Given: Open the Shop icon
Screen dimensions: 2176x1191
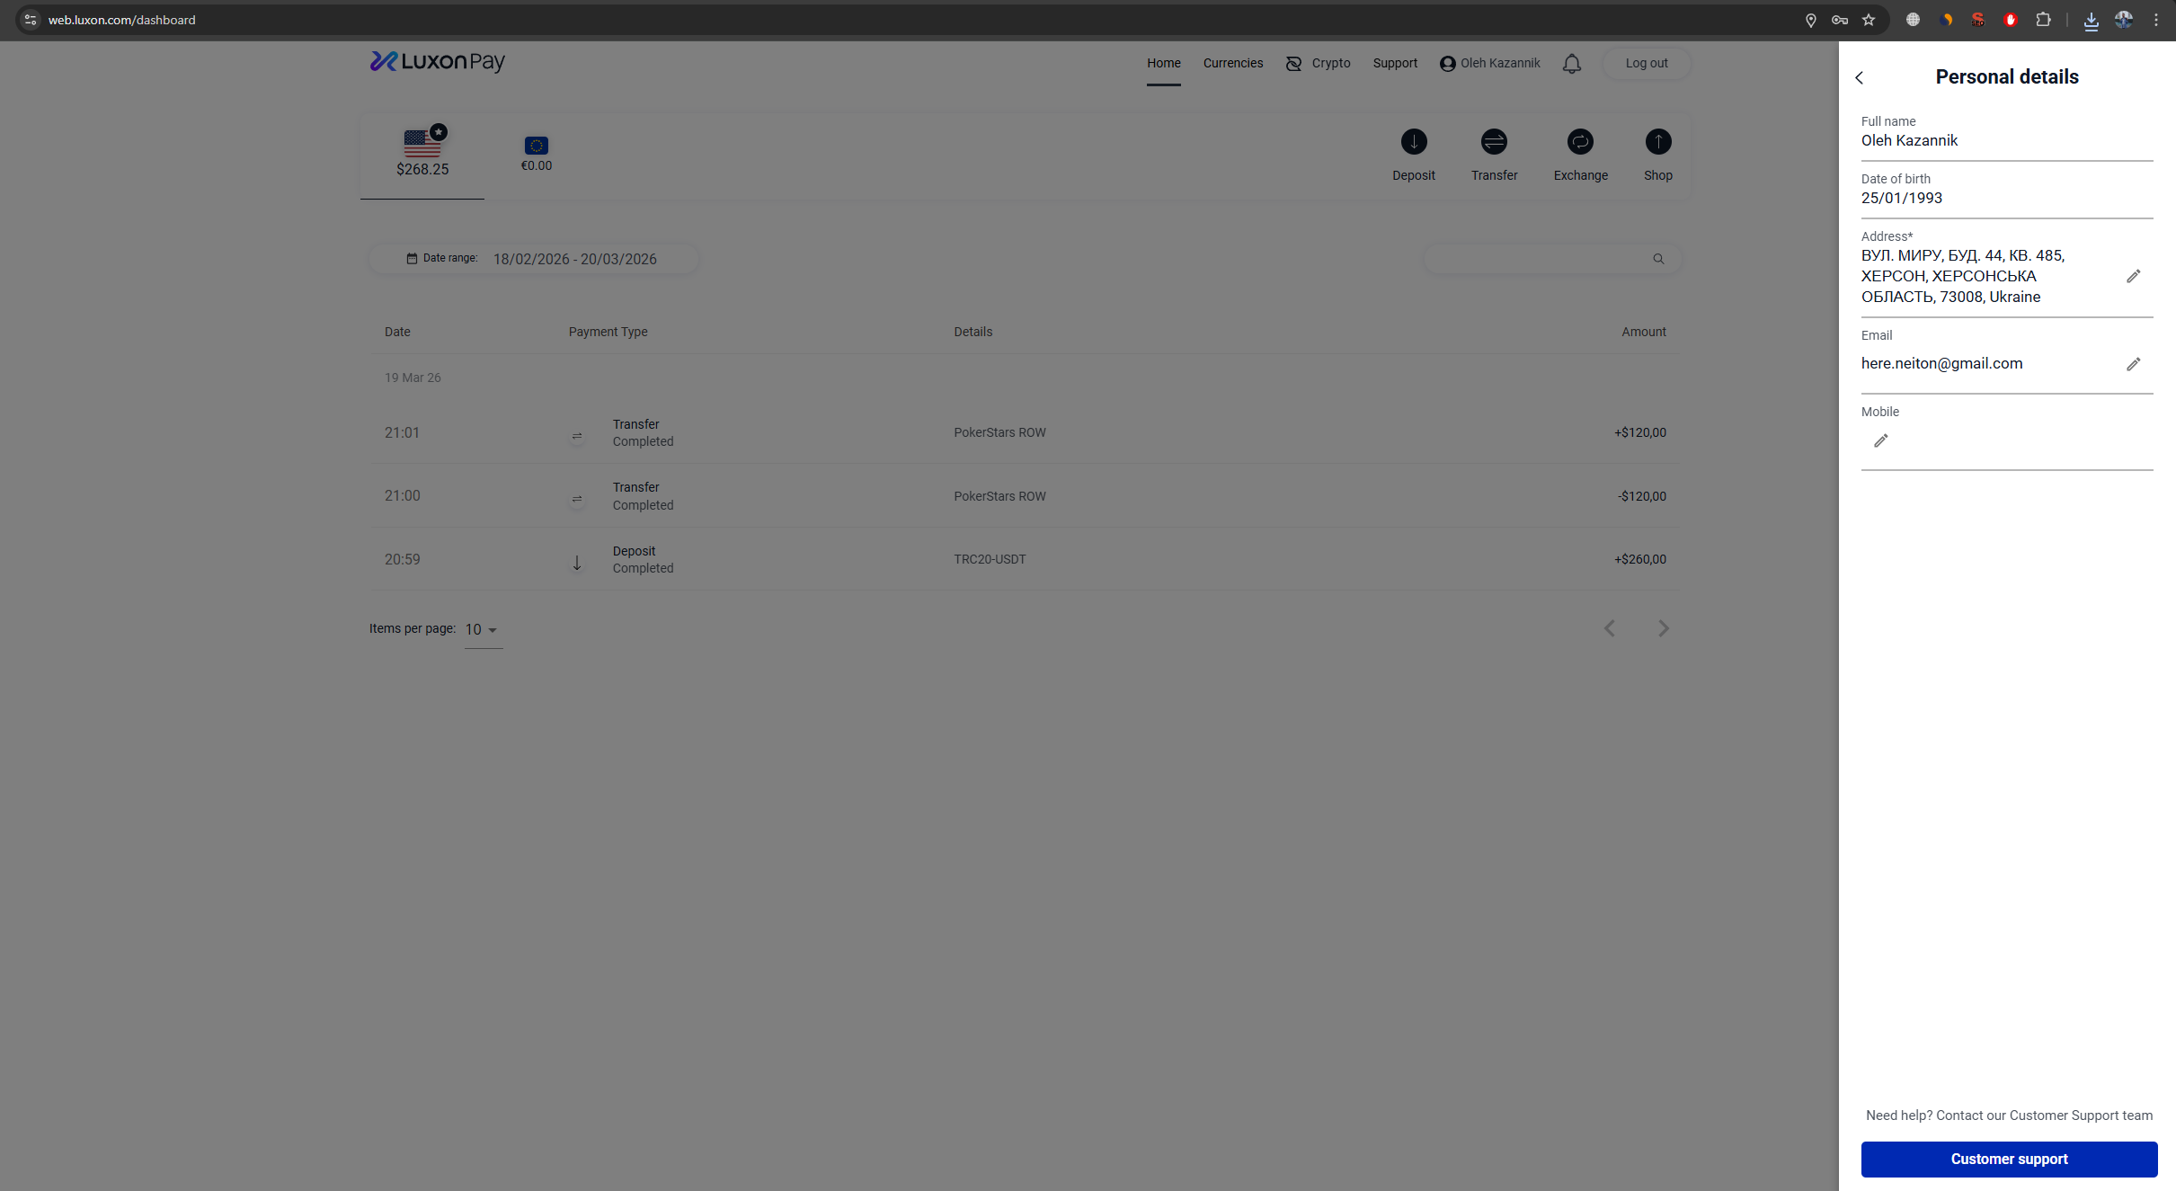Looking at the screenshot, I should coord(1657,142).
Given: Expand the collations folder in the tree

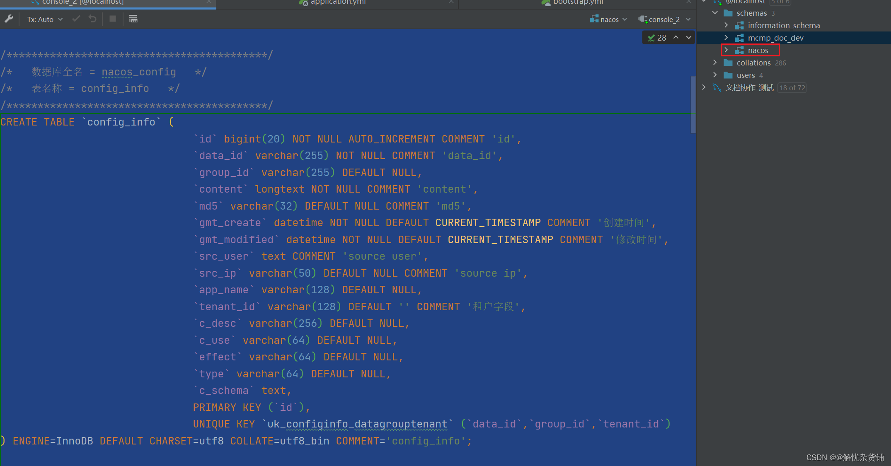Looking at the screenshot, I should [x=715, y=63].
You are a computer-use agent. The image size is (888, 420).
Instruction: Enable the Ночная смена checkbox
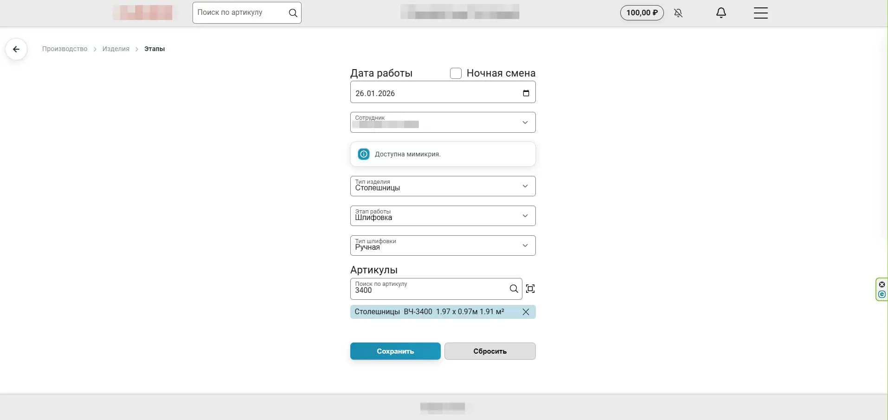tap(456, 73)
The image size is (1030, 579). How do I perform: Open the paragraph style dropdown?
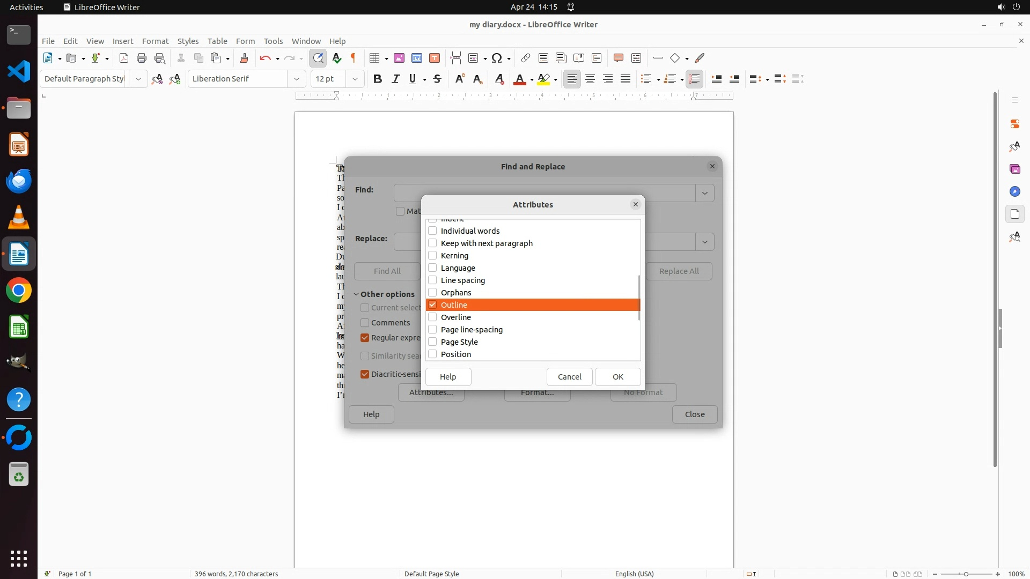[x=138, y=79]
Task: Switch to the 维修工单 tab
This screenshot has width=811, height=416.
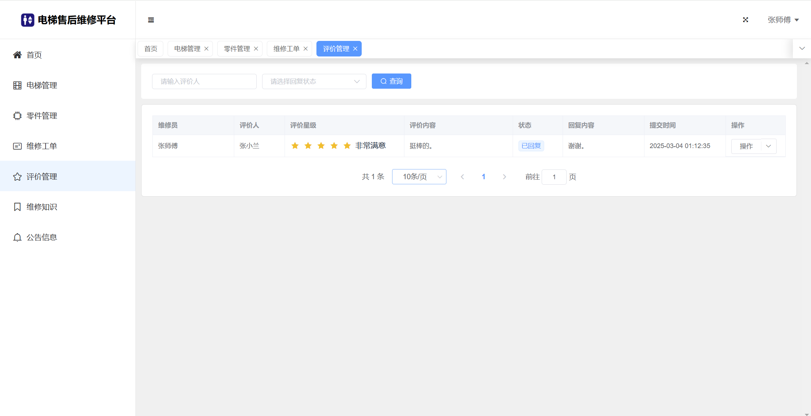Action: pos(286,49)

- TASK STATEMENT -
What you produce must match the listing word for word, with no images in it.

- EXPECTED OUTPUT -
Given: Open the Shop icon
Screen dimensions: 2176x1191
Looking at the screenshot, I should coord(1657,142).
Given: Expand the collations folder in the tree

Looking at the screenshot, I should [x=715, y=63].
You are a computer-use agent. The image size is (888, 420).
Instruction: Enable the Ночная смена checkbox
tap(456, 73)
The image size is (1030, 579). How do I perform: Open the paragraph style dropdown?
[x=138, y=79]
Task: Switch to the 维修工单 tab
This screenshot has width=811, height=416.
Action: pos(286,49)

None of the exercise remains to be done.